Interludinal Interlude





A passage from some (co)incidental reading...

'Oceans are only oceans when they move. ...Waves are what keep oceans from just being very big puddles. Oceans are just their waves. And every wave in the ocean is finally going to meet what it moves toward, and break. ...A wave, breaking on a rock, giving up its shape in a gesture that expresses that shape.'

Perhaps so. But in my experience, the beaches on the southern West Coast kinda suck if you're used to those of the Gulf of Mexico. Yes, the waves in the latter are smaller. And colder. But no matter, because there's still the sound of those waves. The ceaseless lulling crash that nullifies everything aside from where you are right then; the sound of an agelessness and of the outerness of an expansive otherness; a sound that erases all the things that led to your pathway there, the anesthetizing assertion that -- providing you've reached the right place -- that you're one the outermost rim of civilization, the point at which all things drop off or fall away into oblivion. Over which the stars so brightly spatter the sky at night.

The air here is never still, and the landscape -- the slant and shape and texture of it all -- reflects this in innumerable ways.

Some common wildlife: Pelicans, either in flocks gliding on the coastal winds or plunging singly into the surf with a dramatic splash. Sandpipers and the occasional heron. Dolphins just past the foaming of the waves. Various species of migratory birds. Seasonal ghost crabs with their burrowings and their slo-mo T'ai-Chi dances and flexations and their comical zipping sideways evasions. Coyotes what roam the dunes after sundown, evident only by their tracks as seen in the sand by daylight the next morning. Alligators and armadillos, but only if you venture inland into the marshes. This time: butterflies and dragonflies among the morning glories and reeds. People, seldomly. With the sound of the surf only occasionally being drowned out -- perhaps once a day -- by the overhead droning of a small-engine aircraft.

Wifey long ago said she'd find a landlocked existence alienating, that she'd dread life far away from the coast of a large body of water. I hadn't given it much thought before then, but in my mind had to agree with her right away. This even though she'd once been on a small boat in a storm where the waves towered above the mast (reminding all aboard just how small and fragile and easily extinguishable they were), whereas I hadn't. But now again wandering and climbing the miles of dunes, you encounter the remnants of prior outposts previously swept away by the lashings of hurricanes and tropical storm surges, being reclaimed by the ever-shifting and -piling sands. The names of entities that shape landscapes like these stacking up like a litany of malignant tsars -- Frederick, Ivan, Katrina, et al.

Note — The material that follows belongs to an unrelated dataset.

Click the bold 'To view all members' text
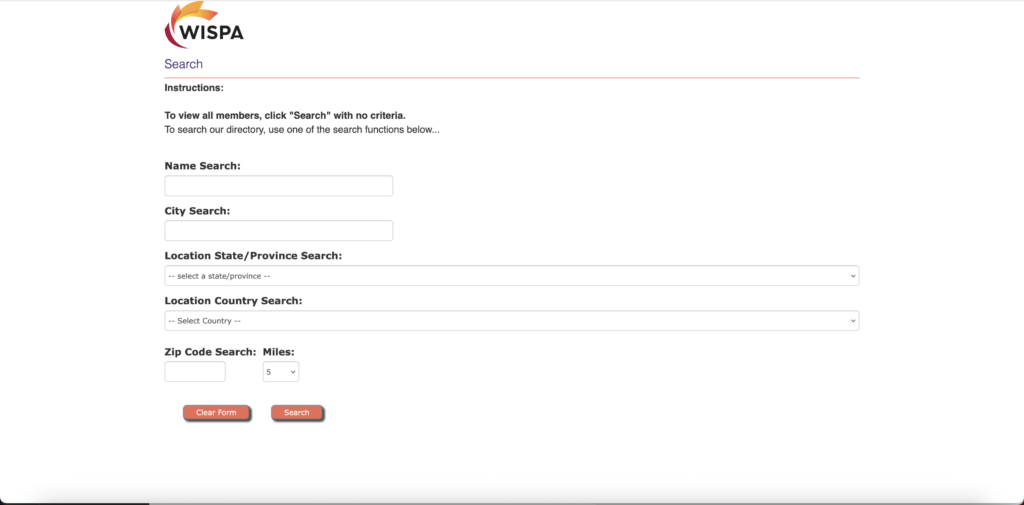The height and width of the screenshot is (505, 1024). tap(285, 115)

In the face of which (I suppose) that sound, that constant churning mentioned above, is little more than a whisper, a wispy rumor of what could be, otherwise might be, but what -- at least for now -- isn't.

Debussy offered only the most slapdash of sketches.

So: My own batteries in need of an extended recharging, moreso than I would've guessed. How much can a person sleep? Apparently quite a lot, a surprising amount, when induced under the best of circumstances, and when the backlogged deficit was -- it seems -- chronic, severe. What I can take from these few of days of offroadness will have to do. Thus the recent lag, partly on account of a hiatus. Some family matters to attend to, but the sort that also allow for some getaway time. Remoteness, off-mappish, no internet or media, accompanied by the most pleasantly loud version of quietude.